Supplied material Start Marker

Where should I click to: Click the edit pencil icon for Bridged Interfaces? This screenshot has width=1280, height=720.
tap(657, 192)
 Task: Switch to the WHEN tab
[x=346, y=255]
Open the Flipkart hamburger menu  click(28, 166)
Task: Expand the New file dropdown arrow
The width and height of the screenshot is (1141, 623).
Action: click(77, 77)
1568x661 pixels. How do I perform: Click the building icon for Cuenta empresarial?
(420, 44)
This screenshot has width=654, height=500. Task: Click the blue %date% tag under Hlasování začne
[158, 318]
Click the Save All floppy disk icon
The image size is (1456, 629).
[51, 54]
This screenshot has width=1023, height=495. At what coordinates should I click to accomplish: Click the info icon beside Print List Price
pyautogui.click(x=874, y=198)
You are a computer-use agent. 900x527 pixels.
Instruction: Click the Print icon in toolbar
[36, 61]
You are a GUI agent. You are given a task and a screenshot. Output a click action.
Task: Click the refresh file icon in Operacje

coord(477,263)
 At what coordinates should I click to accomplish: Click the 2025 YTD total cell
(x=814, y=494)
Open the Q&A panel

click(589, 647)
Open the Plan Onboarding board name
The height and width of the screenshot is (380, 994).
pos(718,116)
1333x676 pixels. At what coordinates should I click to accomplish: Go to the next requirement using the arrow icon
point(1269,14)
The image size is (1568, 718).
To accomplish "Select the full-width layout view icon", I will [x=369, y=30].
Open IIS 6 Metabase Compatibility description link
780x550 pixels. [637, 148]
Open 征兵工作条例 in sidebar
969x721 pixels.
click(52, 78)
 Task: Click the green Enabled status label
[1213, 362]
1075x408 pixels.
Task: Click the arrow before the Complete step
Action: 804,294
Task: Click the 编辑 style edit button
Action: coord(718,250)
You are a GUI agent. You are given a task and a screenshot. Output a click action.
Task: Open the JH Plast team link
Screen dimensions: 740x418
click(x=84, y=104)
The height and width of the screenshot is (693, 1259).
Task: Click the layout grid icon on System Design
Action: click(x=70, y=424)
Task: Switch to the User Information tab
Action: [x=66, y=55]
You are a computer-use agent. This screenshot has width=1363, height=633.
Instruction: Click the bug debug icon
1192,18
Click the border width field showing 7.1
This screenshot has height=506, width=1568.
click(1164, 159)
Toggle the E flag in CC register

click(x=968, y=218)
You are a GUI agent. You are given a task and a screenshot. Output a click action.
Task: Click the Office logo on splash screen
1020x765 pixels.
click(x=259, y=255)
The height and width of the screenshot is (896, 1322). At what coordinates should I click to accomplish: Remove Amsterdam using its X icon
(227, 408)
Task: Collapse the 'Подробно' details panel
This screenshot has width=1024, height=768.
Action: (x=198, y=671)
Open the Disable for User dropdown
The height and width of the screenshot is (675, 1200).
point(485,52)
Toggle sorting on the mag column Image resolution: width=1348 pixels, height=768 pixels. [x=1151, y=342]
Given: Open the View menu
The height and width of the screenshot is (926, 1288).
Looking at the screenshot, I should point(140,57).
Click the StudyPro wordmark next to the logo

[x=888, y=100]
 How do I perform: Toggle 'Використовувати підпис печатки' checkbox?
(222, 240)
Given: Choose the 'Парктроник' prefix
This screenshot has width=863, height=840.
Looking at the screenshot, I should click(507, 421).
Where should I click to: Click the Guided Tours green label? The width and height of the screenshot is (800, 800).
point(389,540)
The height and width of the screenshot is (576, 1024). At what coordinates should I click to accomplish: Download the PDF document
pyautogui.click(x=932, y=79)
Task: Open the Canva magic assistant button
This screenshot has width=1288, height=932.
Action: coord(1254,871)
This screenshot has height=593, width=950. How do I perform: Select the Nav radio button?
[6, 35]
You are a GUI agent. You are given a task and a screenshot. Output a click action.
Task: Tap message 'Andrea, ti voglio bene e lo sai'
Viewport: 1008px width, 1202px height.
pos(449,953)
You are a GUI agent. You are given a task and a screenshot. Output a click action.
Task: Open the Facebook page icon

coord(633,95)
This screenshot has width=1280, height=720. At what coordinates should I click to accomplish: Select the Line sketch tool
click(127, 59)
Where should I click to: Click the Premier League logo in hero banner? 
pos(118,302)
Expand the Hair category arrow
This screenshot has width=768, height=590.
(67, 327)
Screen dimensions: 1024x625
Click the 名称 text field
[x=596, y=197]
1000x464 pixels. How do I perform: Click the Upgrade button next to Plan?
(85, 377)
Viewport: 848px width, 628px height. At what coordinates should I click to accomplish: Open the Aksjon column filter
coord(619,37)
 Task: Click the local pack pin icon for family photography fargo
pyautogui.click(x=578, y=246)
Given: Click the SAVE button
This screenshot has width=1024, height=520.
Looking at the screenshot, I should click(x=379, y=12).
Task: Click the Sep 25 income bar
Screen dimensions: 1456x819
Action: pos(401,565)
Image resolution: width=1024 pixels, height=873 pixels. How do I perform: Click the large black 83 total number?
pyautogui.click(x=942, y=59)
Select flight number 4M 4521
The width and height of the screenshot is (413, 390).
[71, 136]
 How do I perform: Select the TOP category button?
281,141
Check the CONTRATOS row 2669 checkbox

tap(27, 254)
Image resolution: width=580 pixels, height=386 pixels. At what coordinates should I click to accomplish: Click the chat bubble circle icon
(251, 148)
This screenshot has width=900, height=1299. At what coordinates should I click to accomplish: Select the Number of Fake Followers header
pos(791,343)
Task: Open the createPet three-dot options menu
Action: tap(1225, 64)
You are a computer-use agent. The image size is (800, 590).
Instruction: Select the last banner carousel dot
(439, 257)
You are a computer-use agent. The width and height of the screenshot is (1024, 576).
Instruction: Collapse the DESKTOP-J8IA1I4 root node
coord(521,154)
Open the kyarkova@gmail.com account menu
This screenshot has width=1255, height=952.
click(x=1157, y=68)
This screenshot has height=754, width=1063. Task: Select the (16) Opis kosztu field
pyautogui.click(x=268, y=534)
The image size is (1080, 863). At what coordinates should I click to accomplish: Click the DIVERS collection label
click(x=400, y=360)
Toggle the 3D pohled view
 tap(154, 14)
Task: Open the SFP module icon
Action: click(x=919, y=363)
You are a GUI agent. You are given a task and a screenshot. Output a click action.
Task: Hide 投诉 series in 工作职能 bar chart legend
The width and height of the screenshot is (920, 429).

Supplied material End Marker

» **Goal of the exercise**: In the listing above, transcribe exactly everything from the line containing "Task: Open the Facebook page icon" down to the line containing "Select flight number 4M 4521", including both and nothing more.

» **Written response**:
Task: Open the Facebook page icon

coord(633,95)
This screenshot has width=1280, height=720. At what coordinates should I click to accomplish: Select the Line sketch tool
click(127, 59)
Where should I click to: Click the Premier League logo in hero banner? 
pos(118,302)
Expand the Hair category arrow
This screenshot has width=768, height=590.
(67, 327)
Screen dimensions: 1024x625
Click the 名称 text field
[x=596, y=197]
1000x464 pixels. How do I perform: Click the Upgrade button next to Plan?
(85, 377)
Viewport: 848px width, 628px height. At what coordinates should I click to accomplish: Open the Aksjon column filter
coord(619,37)
 Task: Click the local pack pin icon for family photography fargo
pyautogui.click(x=578, y=246)
Given: Click the SAVE button
This screenshot has width=1024, height=520.
Looking at the screenshot, I should click(x=379, y=12).
Task: Click the Sep 25 income bar
Screen dimensions: 1456x819
Action: pos(401,565)
Image resolution: width=1024 pixels, height=873 pixels. How do I perform: Click the large black 83 total number?
pyautogui.click(x=942, y=59)
Select flight number 4M 4521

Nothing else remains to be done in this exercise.